In its Used Vehicle Market Report from the first quarter, Edmunds points to the residual value pressure stemming from the off-lease surge and explains how that plays out with rising new-car MSRPs.
“The original MSRP of a 3-year-old vehicle sold in Q1 2017 reached $34.2K, a 14.7 percent lift from Q1 2010,” the company said in the report.
“By contrast, 3-year-old retail used values hit $22.1K, an increase of just 8.7 percent for those same vehicles on the secondhand market. In dollar terms, this translates to a $1.2K loss on the used market if used retained values had not dropped off from 2010-2012 levels.”
Retained values on 3-year-old vehicles were at 64.5 percent in the most recent quarter, the lowest Q1 reading in the eight years displayed on the Edmunds data set (which dated back to 2010).
A chart in that Edmunds report shows that lease penetration (31.7 percent) and lease volume (1.02 million units) in the first quarter of this year, while high, were down slightly from year-ago levels.
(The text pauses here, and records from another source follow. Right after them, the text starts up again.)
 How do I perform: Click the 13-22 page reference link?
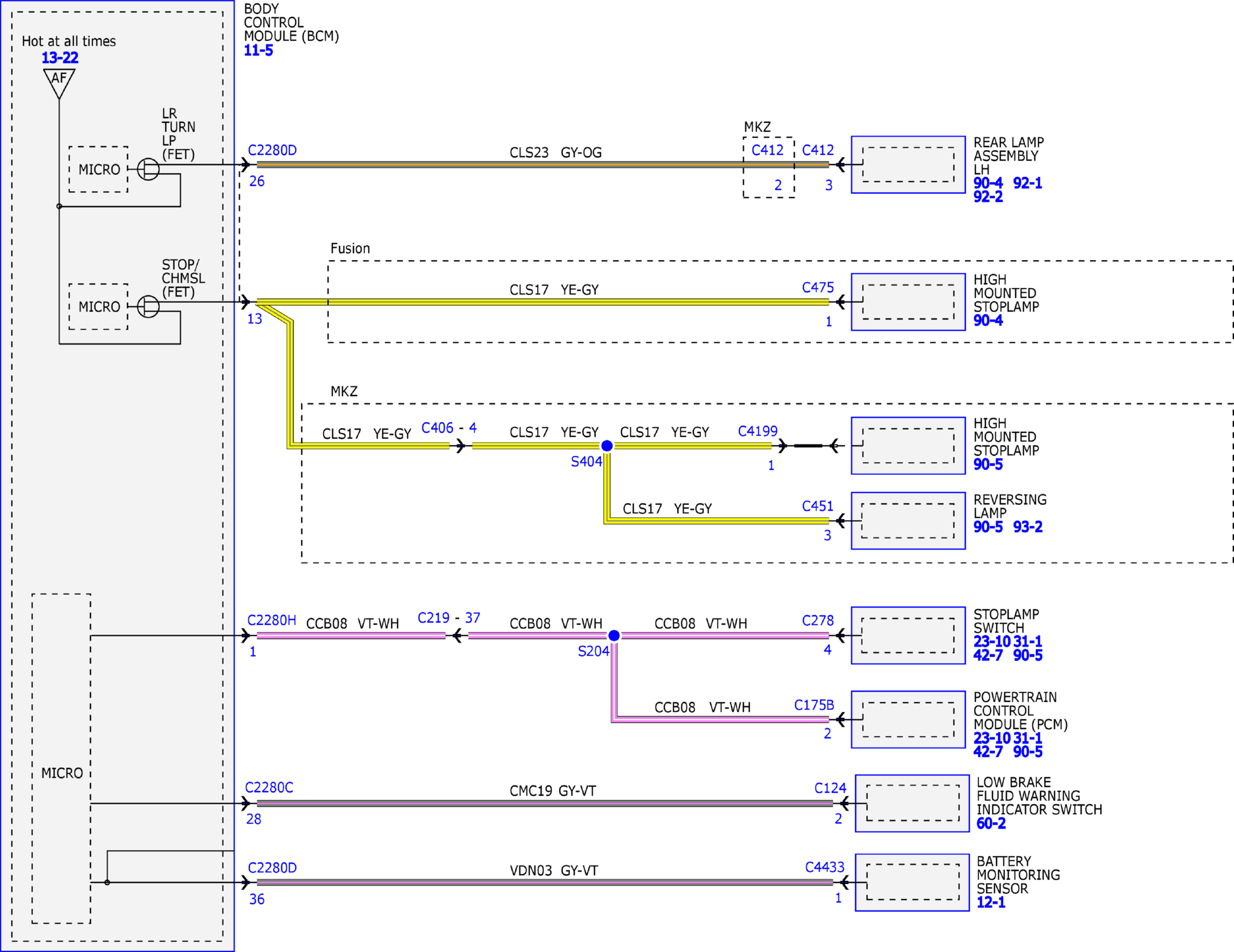tap(60, 58)
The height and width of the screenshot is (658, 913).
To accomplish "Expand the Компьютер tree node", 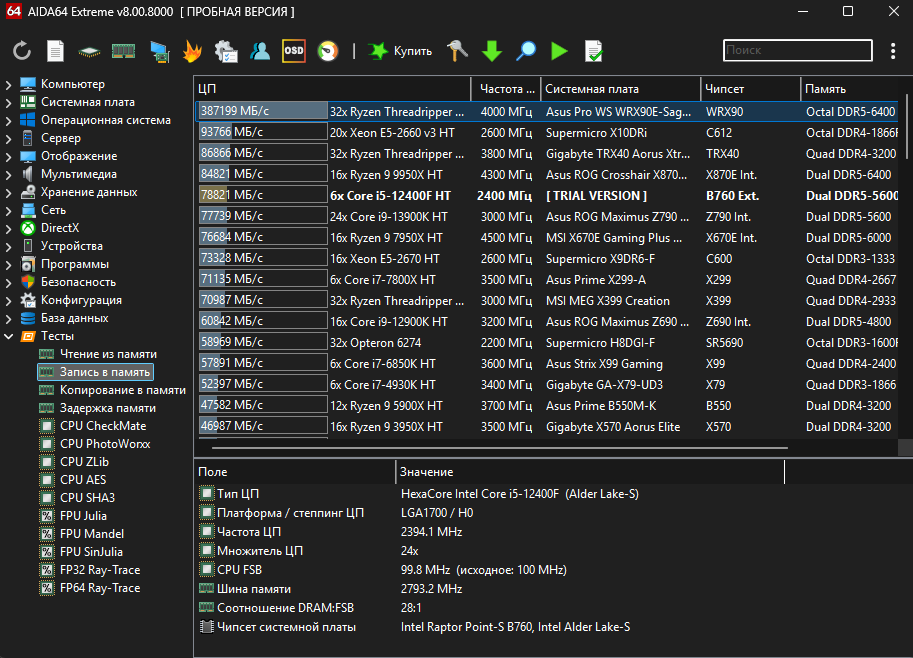I will pyautogui.click(x=9, y=84).
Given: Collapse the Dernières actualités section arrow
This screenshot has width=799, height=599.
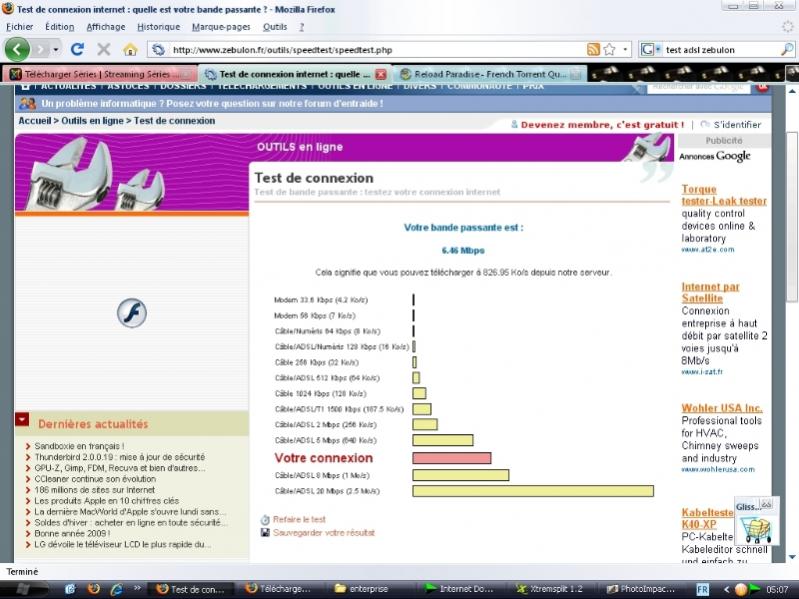Looking at the screenshot, I should (x=22, y=421).
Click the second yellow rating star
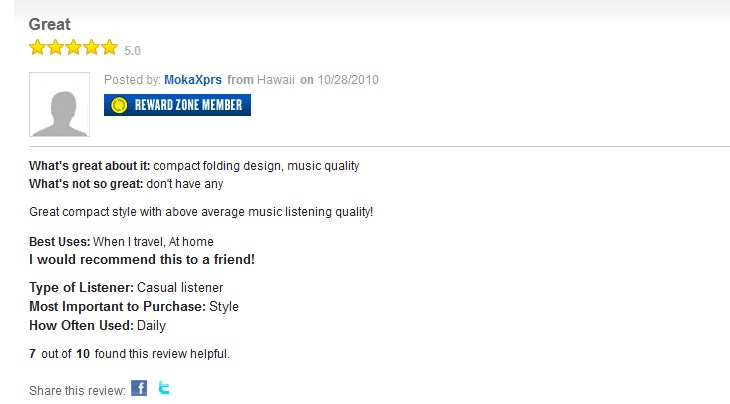The image size is (730, 404). click(x=56, y=47)
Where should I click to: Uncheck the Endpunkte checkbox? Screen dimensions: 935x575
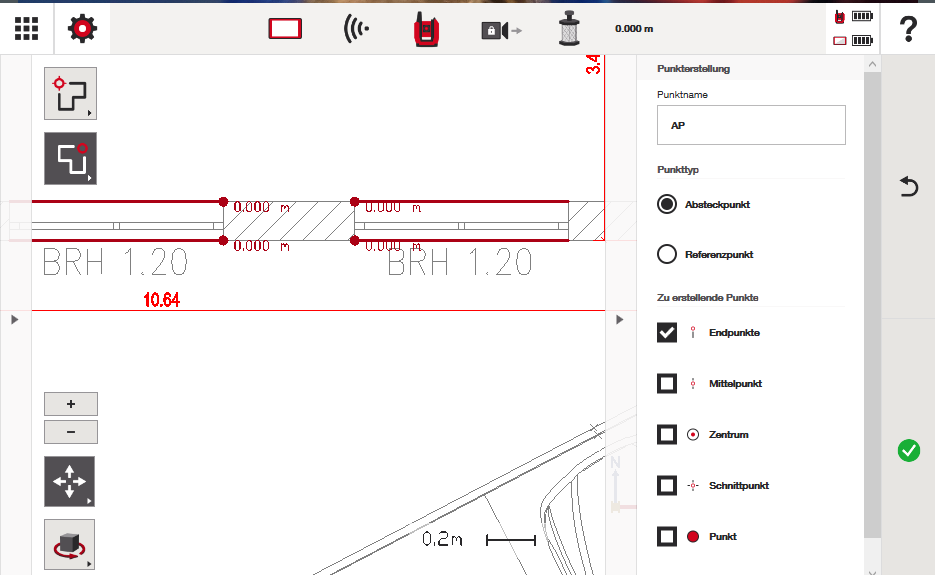(x=667, y=332)

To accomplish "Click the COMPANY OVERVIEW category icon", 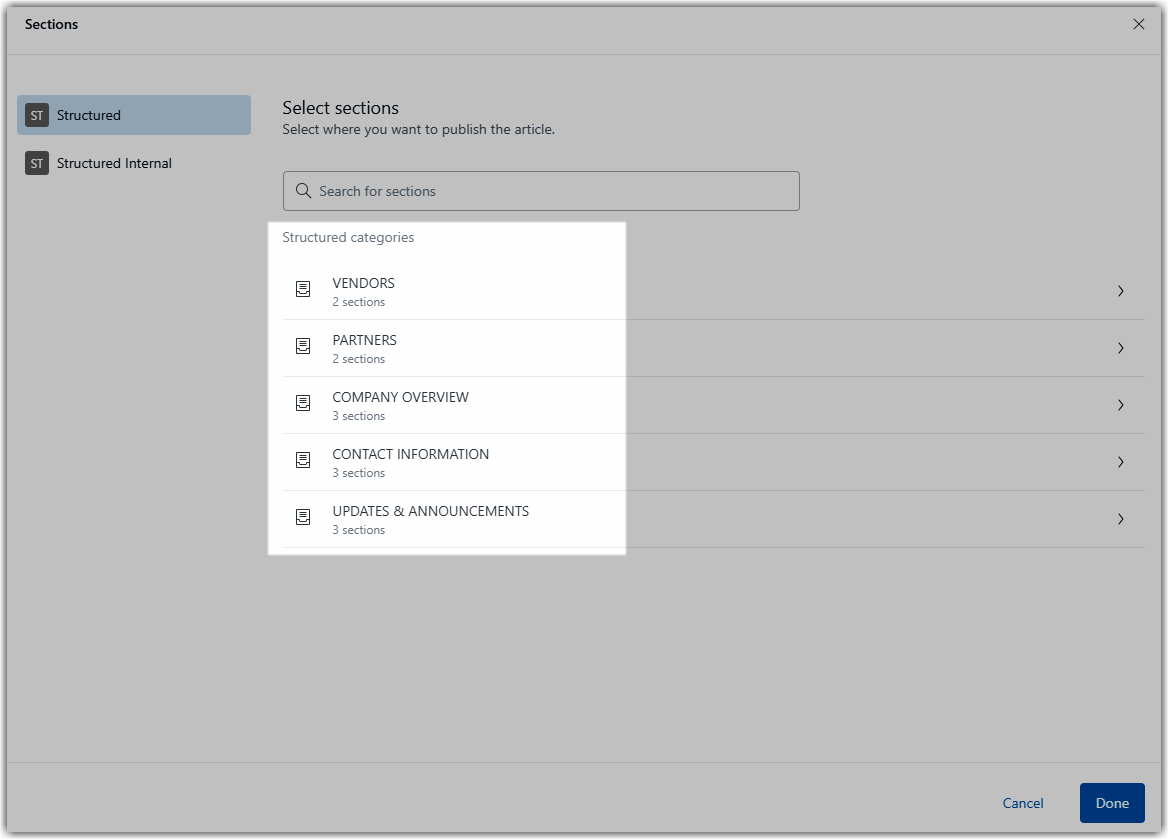I will [303, 404].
That said, the report notes: “While older used vehicles are poised for higher prices due to the supply shortage, lease returns will continue to hit the used market at elevated levels for the next two years, further reducing the values of near-new vehicles as we saw at the start of 2017.”
There will likely be a record 3.6 million off-lease vehicles this year, according to Manheim’s 2017 Used Car Market Report.
“And that’s not even close to the peak,” Cox Automotive Inventory Solutions president Janet Barnard said during a press conference at the NADA Convention & Expo earlier this year.
However, again, more used supply could mean more opportunity.
“Provided dealers can continue to stay ahead of the curve, shall we say, with understanding vehicle valuations and what prices they need to buy at to still make a profit when selling to consumers, I think that there’s an incredible opportunity for dealers to capitalize on the increased used-car demand,” Klein said.
“I think that caveat here is, though, that with the impending avalanche of off-lease cars projected to hit the market over the next couple of years, we may see — I don’t know if you’d call it a precipitous fall in values — but definitely a fall in used-car values relative to historic expectations, which will obviously have ramifications on the used-market, but as well on the current dynamics of the new-car markets, especially the leasing market, when you’re predicting depreciation of a vehicle,” he said.
“The big elephant in the room here, amongst all of this, and the big caveat with it is, while there’s an enormous opportunity for dealers to capitalize today, it’s unclear how long that’s going to last as a result of the increase in supply we’re going to see in the quality used vehicles."